Lieber Frank, vielen herzlichen Dank für die Übersendung der Hefte „Stalin als Theoretiker des Marxismus-Leninismus". Mit sehr großer Aufmerksamkeit und tiefer Überlegung habe ich beide Hefte versucht zu verarbeiten. Zunächst meine ich, dass man in den theoretischen und politischen Gebieten eine Biographie von Stalin schaffen sollte, in der die Stärken und die Schwächen dargestellt, aber auch die Fälschungen von einer Reihe von Leuten entlarvt werden müssten. Ein weiteres Gebiet ist für mich die Überlegung, warum die richtigen Erkenntnisse von Stalin zur Rolle der „Partei neuen Typs" nicht auf der internationalen Ebene und in Europa zu klaren marxistisch-leninistischen Parteien führen. Es gibt in Deutschland die KPD, doch sie findet bei vielen Kommunisten nicht den erforderlichen Zugang. In der BRD gibt es so viele Gruppen, die sich Kommunisten nennen, warum kein Eintritt in die KPD? Was machen die Genossen falsch? Ich denke, lieber Frank, es sollte zu diesen Heften eine breite Diskussion erfolgen. Es genügt wohl kaum, die Genossen und Freunde nur mit der Theorie allein zu lassen, denn Theorie und Praxis sind in Einheit erst etwas, was wirkt.

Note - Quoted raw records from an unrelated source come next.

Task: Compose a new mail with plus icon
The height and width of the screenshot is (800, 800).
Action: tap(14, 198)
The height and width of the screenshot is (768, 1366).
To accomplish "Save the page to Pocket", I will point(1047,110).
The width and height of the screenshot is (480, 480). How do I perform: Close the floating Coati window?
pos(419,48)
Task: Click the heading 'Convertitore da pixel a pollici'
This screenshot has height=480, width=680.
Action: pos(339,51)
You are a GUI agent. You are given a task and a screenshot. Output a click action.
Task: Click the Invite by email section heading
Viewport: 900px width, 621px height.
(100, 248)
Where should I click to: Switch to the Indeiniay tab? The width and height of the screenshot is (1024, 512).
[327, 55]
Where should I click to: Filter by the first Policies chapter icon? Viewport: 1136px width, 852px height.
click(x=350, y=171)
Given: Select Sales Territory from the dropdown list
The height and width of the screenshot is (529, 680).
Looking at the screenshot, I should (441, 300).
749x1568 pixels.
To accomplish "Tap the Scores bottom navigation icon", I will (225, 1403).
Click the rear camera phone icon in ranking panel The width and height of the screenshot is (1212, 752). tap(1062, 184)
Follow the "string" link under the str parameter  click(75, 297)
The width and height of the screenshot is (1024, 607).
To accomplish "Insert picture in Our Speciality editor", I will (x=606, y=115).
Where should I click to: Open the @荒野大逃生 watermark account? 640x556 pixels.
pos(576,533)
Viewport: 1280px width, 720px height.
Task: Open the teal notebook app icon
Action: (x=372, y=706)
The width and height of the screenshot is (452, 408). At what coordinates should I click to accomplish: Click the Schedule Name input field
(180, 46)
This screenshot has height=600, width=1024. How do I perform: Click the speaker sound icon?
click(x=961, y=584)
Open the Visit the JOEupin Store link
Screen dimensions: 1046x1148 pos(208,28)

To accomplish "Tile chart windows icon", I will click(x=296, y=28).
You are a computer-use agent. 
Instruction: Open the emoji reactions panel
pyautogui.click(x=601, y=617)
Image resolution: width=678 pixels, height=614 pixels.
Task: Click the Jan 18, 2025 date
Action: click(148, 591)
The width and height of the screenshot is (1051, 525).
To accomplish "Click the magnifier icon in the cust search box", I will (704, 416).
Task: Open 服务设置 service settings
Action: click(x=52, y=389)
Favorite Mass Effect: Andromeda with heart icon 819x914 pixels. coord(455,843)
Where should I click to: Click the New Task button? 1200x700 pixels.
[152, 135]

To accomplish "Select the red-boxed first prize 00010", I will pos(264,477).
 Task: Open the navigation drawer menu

Vielen Dank an Ulrich Huar für die Hefte! Mit freundlichem Gruß, Günter Bauch, Fraureuth

Hallo Frank Flegel! Ich möchte Dir mitteilen, dass ich keinerlei Interesse mehr an dem offensiv-Blättchen habe. Eure stalinistische Ausrichtung – nachdem Ihr jahrelang der PDS hinterhergelaufen seid – ist mehr als skandalös. Pfui! Sie zeugt von der aktuellen Verruchtheit der deutschen Pseudo-Linken, die sich am liebsten mit Faschisten und anderen schnautzbärtigen Menschenverächtern und ihren Selbstmordbombern solidarisieren, um ihrem Gut-Böse-Denken, genannt Antiimperialismus, zu frönen, anstatt die kapitalistische Verwertungsmaschine anzugreifen. Man kann nur hoffen, dass Ihr mit eurem ignoranten Tun nicht noch mehr Unheil stiftet, als schon angerichtet wurde. Revolutionäre Grüße, Heribert Sommer, Ebersdorf

Lieber Frank, im Namen der Partei der Arbeit Belgiens danke ich herzlich für die Zusendung der Diskette mit den Texten des Dr. Ulrich Huar über die theoretischen Beiträge von J. Stalin zum Marxismus-Leninismus. Diese Texte sind hervorragend, und sie sind sehr wichtig. Ich nehme an, dass wir sie auf unserer Webseite platzieren dürfen. Unsere Webseite über J. Stalin ist auf www.ptb.be/stalin zu finden.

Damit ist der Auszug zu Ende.